Each child responds differently, so children from the same adverse household may not all become narcissists.
It’s the same with habits and addictions present in households.
We all develop our own unique, dysfunctional coping skills and solutions to adverse childhoods.
There is an overwhelming collective denial in a society where many people think their childhood was “perfect.”
That would mean your parents made zero mistakes – it’s impossible. We are all perfectly imperfect, and we all make mistakes as parents.
Every single one of us has experienced adverse childhood experiences. Don’t blame or hate your parents – acknowledge and accept the truth.
Nobody escapes childhood without pain. Nobody.
The final thing to touch on: genetics. While genetics can be a factor, genetics do not determine narcissism.
In his groundbreaking research on genetics. Dr. Bruce Lipton pointed out that only three disorders or diseases can 100% be determined by genetics without any external factors, and narcissism is certainly not one.

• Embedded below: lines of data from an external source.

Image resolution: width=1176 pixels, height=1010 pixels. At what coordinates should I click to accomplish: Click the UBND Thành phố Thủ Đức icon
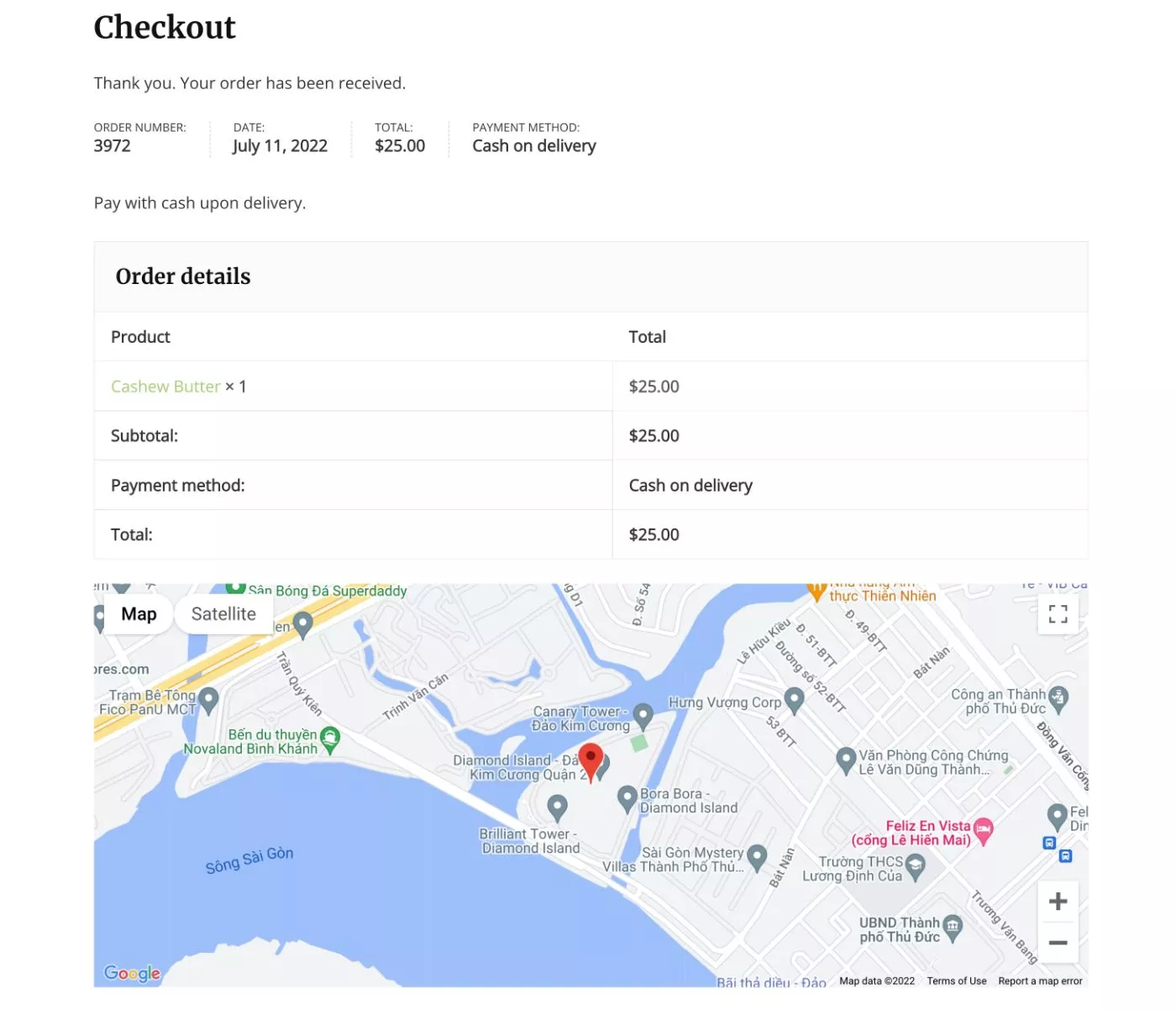(953, 927)
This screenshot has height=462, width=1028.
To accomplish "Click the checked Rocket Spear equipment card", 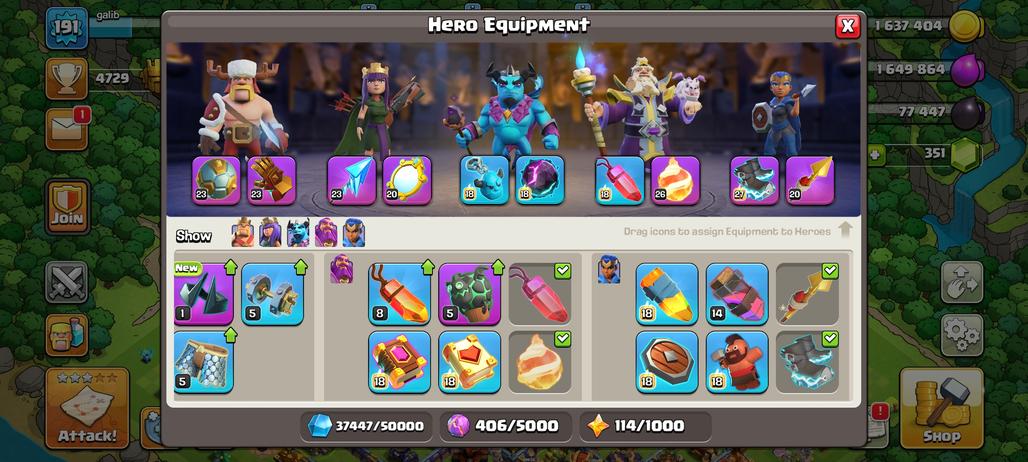I will 807,294.
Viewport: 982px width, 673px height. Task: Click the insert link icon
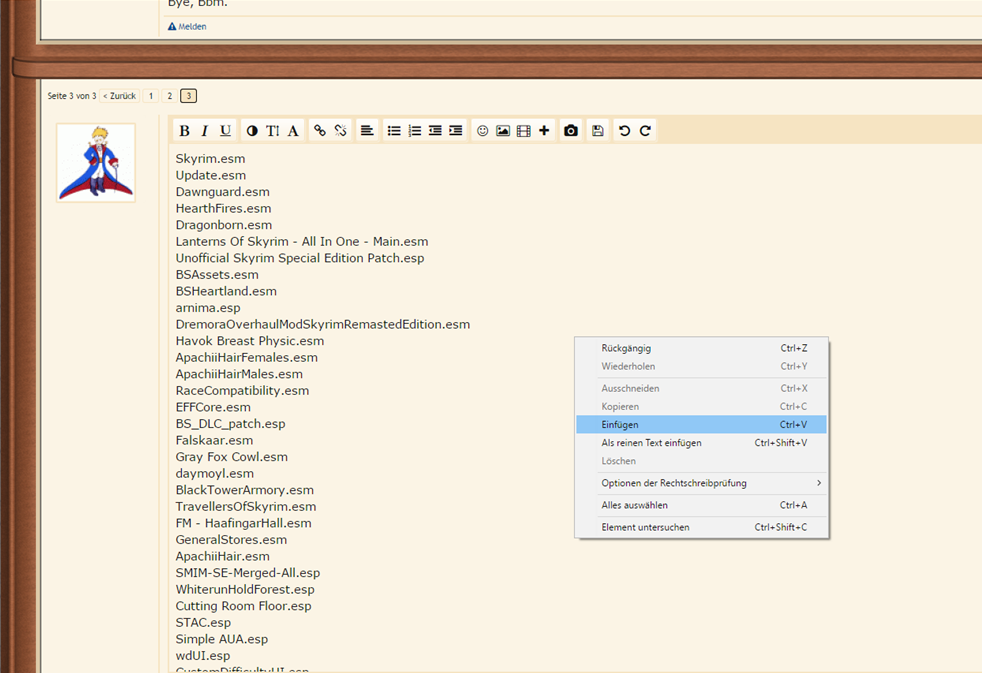pyautogui.click(x=320, y=131)
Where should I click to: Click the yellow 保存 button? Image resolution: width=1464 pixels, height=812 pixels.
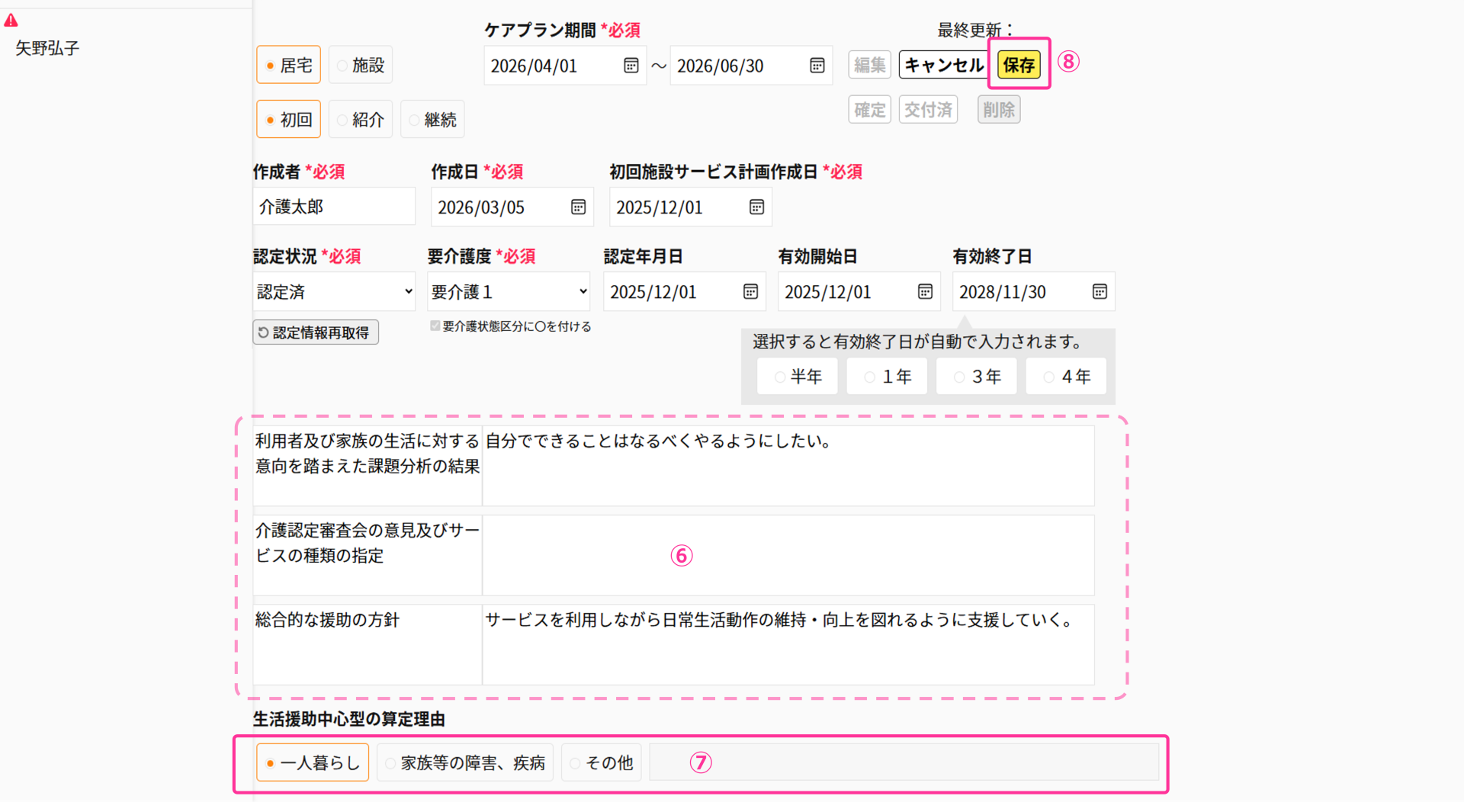1019,66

Genes are only activated when something triggers them in their environment. The emotional environment that the individual was raised in is the most important.
If there’s a genetic predisposition in the family history for narcissism.
But the parents don’t “turn it on” with their parenting style and emotional condition. The child will not become a narcissist. It’s like this with many other genetic ailments, like cancer.
What creates a narcissist is nearly always childhood and parenting.
This is not to blame parents, but please remember: none of us have been raised by Jesus.
We don’t blame our parents, but we accept the reality that they were perfectly imperfect.
We must admit that and do the work to overcome it to reach our full potential.